Supplementary Material for: Prematurity, Opioid Exposure and Neonatal Pain: Do They Affect the Developing Brain?

Background: Traditionally, 10 years ago, children born preterm often routinely received morphine, especially during mechanical ventilation. Studies in neonatal rats, whose stage of brain development roughly corresponds to that of children born preterm, found negative long-term effects after pain and opioid exposure. Objectives: We studied possible effects of prematurity, procedural pain and opioids in humans 10 years later. We hypothesized that these factors would negatively influence neurobiological, neuropsychological and sensory development later in life. Methods: We included 19 children born preterm who as neonates participated in an RCT on the short-term effects of morphine administration and who previously participated in our follow-up studies at ages 5 and 8/9 years. We assessed associations between brain morphology (n = 11), neuropsychological functioning (n = 19) and thermal sensitivity (n = 17) and prematurity, opioid exposure and neonatal pain. Results: Significant correlations (coefficients 0.60-0.85) of gestational age, number of painful procedures and morphine exposure with brain volumes were observed. Significant correlations between these factors and thermal sensitivity were not established. Neuropsychological outcome was significantly moderately correlated with morphine exposure in only two subtests, and children performed in general ‘average' by Dutch norms. Conclusions: Although prematurity, opioid exposure and neonatal pain were significantly associated with brain volume, no major associations with neuropsychological functioning or thermal sensitivity were detected. Our findings suggest that morphine administration during neonatal life does not affect neurocognitive performance or thermal sensitivity during childhood in children born preterm without brain damage during early life. Future studies with larger sample sizes are needed to confirm these findings.

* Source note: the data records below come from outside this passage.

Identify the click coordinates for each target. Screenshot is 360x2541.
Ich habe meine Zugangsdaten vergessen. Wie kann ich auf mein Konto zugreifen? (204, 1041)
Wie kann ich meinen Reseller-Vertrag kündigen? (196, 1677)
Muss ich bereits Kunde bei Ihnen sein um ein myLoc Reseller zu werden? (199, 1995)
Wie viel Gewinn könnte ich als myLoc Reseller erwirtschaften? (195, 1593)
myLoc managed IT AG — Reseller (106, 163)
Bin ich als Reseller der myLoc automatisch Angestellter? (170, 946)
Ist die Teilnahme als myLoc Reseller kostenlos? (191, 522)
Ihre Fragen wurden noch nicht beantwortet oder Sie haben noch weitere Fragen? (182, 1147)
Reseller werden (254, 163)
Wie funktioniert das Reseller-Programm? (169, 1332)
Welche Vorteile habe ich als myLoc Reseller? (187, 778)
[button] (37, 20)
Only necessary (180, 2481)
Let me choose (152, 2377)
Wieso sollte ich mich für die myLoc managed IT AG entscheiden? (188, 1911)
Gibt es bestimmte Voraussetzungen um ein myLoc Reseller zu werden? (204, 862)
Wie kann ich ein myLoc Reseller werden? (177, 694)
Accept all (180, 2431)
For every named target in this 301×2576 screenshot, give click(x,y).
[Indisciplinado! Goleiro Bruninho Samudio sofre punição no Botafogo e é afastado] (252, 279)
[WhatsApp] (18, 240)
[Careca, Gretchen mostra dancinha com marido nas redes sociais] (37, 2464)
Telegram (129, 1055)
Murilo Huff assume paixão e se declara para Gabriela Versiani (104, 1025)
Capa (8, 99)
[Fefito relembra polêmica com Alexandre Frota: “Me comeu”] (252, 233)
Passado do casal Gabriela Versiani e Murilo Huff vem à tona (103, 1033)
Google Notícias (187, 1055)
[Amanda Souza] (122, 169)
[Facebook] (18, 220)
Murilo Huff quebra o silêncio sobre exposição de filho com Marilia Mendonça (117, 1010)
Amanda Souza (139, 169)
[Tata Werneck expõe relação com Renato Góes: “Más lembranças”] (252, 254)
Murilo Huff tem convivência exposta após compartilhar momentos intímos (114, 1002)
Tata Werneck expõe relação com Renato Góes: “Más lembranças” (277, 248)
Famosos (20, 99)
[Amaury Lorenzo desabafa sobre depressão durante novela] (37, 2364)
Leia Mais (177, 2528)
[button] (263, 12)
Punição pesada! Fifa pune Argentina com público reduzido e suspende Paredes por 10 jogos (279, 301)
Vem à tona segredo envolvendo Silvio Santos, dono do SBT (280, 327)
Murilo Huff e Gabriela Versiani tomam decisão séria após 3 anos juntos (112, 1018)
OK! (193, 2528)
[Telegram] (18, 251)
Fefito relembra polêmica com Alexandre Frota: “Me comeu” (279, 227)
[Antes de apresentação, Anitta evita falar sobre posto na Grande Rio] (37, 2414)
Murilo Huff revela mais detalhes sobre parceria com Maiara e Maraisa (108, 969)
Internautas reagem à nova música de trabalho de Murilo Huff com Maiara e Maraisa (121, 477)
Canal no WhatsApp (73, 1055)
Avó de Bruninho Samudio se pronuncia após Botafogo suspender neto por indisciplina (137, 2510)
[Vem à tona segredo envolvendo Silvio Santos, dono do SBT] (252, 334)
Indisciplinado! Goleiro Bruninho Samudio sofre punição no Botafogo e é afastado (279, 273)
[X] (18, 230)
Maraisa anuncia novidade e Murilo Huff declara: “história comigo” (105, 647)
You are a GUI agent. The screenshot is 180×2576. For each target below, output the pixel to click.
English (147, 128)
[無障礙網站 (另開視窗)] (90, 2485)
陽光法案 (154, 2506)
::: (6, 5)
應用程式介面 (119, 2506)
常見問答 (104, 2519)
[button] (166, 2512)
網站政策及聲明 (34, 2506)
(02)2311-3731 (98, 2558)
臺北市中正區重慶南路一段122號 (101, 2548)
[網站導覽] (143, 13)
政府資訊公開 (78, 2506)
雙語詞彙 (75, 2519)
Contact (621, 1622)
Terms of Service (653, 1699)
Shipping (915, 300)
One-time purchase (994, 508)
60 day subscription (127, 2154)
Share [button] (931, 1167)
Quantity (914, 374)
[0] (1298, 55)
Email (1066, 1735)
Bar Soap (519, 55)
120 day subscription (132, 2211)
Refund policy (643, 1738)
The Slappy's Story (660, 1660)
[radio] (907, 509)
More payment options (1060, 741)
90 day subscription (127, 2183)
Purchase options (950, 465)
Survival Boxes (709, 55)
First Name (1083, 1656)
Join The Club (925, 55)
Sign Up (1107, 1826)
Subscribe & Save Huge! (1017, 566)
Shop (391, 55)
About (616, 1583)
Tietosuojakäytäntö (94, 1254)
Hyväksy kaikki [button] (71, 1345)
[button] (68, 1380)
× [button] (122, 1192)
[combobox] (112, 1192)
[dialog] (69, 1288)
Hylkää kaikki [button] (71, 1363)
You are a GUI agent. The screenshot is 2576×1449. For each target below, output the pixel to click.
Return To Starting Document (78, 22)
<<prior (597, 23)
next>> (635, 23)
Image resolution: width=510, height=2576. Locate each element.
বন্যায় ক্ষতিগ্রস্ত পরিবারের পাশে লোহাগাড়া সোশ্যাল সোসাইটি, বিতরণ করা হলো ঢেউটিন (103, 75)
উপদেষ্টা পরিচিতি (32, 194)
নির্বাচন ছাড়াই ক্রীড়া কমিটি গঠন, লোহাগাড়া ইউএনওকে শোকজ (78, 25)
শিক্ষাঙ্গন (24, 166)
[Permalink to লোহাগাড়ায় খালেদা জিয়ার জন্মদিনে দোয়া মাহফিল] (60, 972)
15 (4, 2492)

研究背景：十年前的传统临床实践中，早产新生儿常常规接受吗啡治疗，尤其是在机械通气期间。针对新生大鼠的研究显示，疼痛与阿片类药物暴露会带来长期负面影响——这类大鼠的脑发育阶段与早产新生儿大致相当。 研究目的：本研究旨在探究十年后，早产、操作相关疼痛以及阿片类药物暴露对人类个体的潜在影响，并提出假设：上述因素会对个体日后的神经生物学、神经心理学以及感觉发育产生负面影响。 研究方法：本研究纳入19名早产儿童，这些个体在新生儿期曾参与一项关于吗啡给药短期效应的随机对照试验（Randomized Controlled Trial，RCT），且此前已参与过本团队在其5岁、8/9岁时开展的随访研究。研究人员评估了脑形态学（样本量n=11）、神经心理学功能（样本量n=19）与热感觉敏感性（样本量n=17）分别与早产状态、阿片类药物暴露及新生儿期疼痛之间的关联。 研究结果：本研究观察到胎龄、疼痛操作次数与吗啡暴露量分别与脑容积存在显著相关性（相关系数区间为0.60~0.85）。但未发现上述因素与热感觉敏感性之间存在显著关联。仅在两项分测验中，神经心理学结局与吗啡暴露量存在显著中等程度相关；且按照荷兰常模来看，受试儿童的整体表现处于‘平均水平’。 研究结论：尽管早产、阿片类药物暴露与新生儿期疼痛均与脑容积存在显著相关性，但未检测到上述因素与神经心理学功能或热感觉敏感性之间存在显著关联。本研究结果提示：对于早期未出现脑损伤的早产儿童而言，新生儿期吗啡给药并不会影响其童年时期的神经认知表现与热感觉敏感性。未来需开展更大样本量的研究以验证本研究结论。